2000 yılında belde ve köylerde yaşayan nüfus 23,8 milyonken, bu sayı 2012’deki Büyükşehir Kanun’u çıkarıldığı sırada 17,2 milyona kadar geriledi. Üstelik aynı dönemde ülke nüfusu 67,8 milyondan 75,6 milyona yükselmişti.

Büyükşehir Kanunu’nun çıkmasıyla beraber daha önce köy olan bazı yerleşim yerleri mahalle olunca bu yerler kâğıt üzerinde kente bağlanmış oldu. Böylece köy nüfusu 2013’te bir anda 6,6 milyona geriledi. Ancak kente göç durmuş değil.

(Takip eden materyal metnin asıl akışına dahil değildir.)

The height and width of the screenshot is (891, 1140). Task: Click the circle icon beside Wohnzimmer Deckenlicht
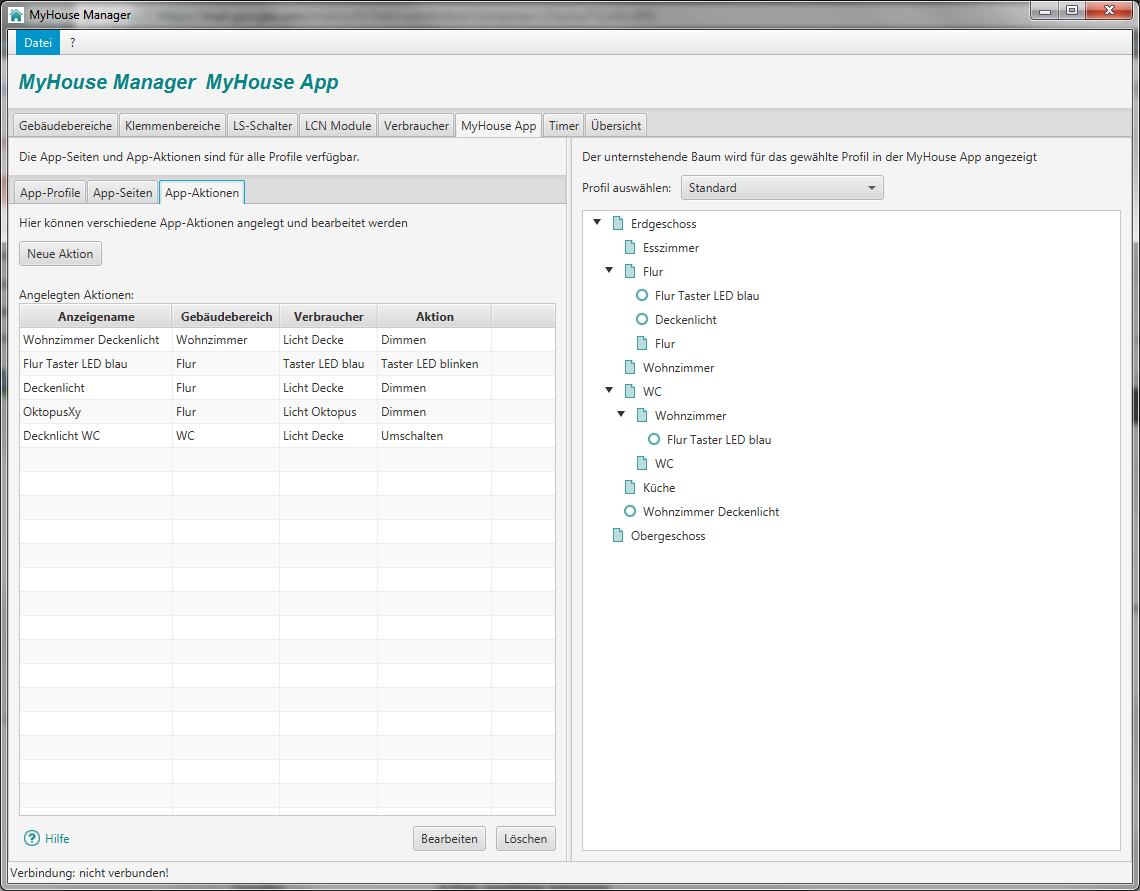click(630, 512)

Ülke nüfusunun 6,5 milyon arttığı 2013-2019 arasındaki 6 yılda köy nüfusu 6,6 milyondan 6 milyona geriledi. Artık kimse köyde yaşayıp tarımsal üretimin içinde olmak istemiyor. Kalanların yaş ortalamasının ise giderek arttığı biliniyor. Birçok köyde 50 yaşın altında kimse kalmamış durumda. Krize karşı önlem alınmazsa yakın vadede tarım sektöründe ani duruş riski kapıda belirmiş halde.

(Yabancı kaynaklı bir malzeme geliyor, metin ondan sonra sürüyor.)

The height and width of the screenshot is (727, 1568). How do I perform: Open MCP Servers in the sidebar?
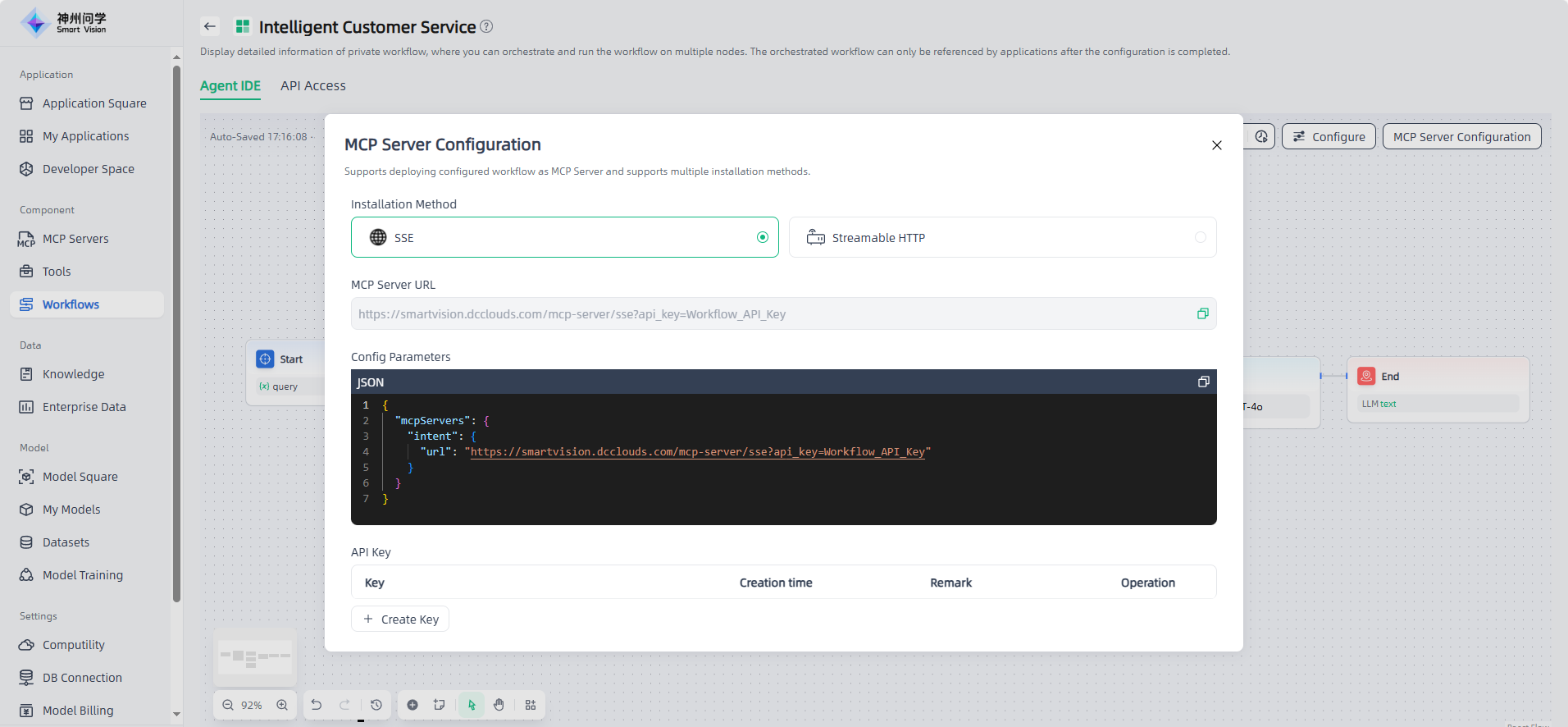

Tarım yapılan arazilerde üretime katkı sağlayacak, genç nüfus sürekli göç etmekte, tarım arazileri sürekli olarak tarım dışı alanlara kaymakta.

Prof.Dr.Bülent Gülçubuk hocanın verilerine göre son 15 yılda 2.5 milyon hektar alan tarım dışı bırakılmış.

Tarımda kendi kendine yeten ülke tarım ürünleri ithal hale gelmiş hatta bazı temel gıda ürünlerin ithalata mahkûm hale gelmiş.

Bunu önlemek, tarımsal üretimi rantabl ve cazip hale getirmek için Dünyada tarımda at başı olmuş, ülkeler gibi üretime, üretene doğrudan cana değecek destekler, muafiyetler getirmek gerekir.

Türkiye’de bunlar yapılıyor ama yeterli ve hakkaniyetli mi? Tartışılır.

Bu hususta hükümetin önünü kesen bir yasal mevzuat olmadığı gibi uygulaması gereken üstelik AK Parti döneminde çıkarılan bir kanun var; 2006 yılında çıkarılan 5488 Sayılı Tarım Kanunu.

Peki, bu kanun ne diyor?

MADDE 19/b: Tarımsal destekleme araçları/fark ödemesi:

“Çiftçilere üretim maliyetleri ile iç ve dış fiyatlar dikkate alınarak fark ödemesi desteği verilir. Fark ödemesi desteği öncelikle arz açığı olan ürünleri kapsar. Her yıl, fark ödemesi kapsamına alınacak ürünler ile ödeme miktarları Kurul tarafından belirlenir. Fark ödemesinden yararlanacak çiftçilerden üretim faaliyeti ve ürünlerin satışına ilişkin belgeler istenebilir.”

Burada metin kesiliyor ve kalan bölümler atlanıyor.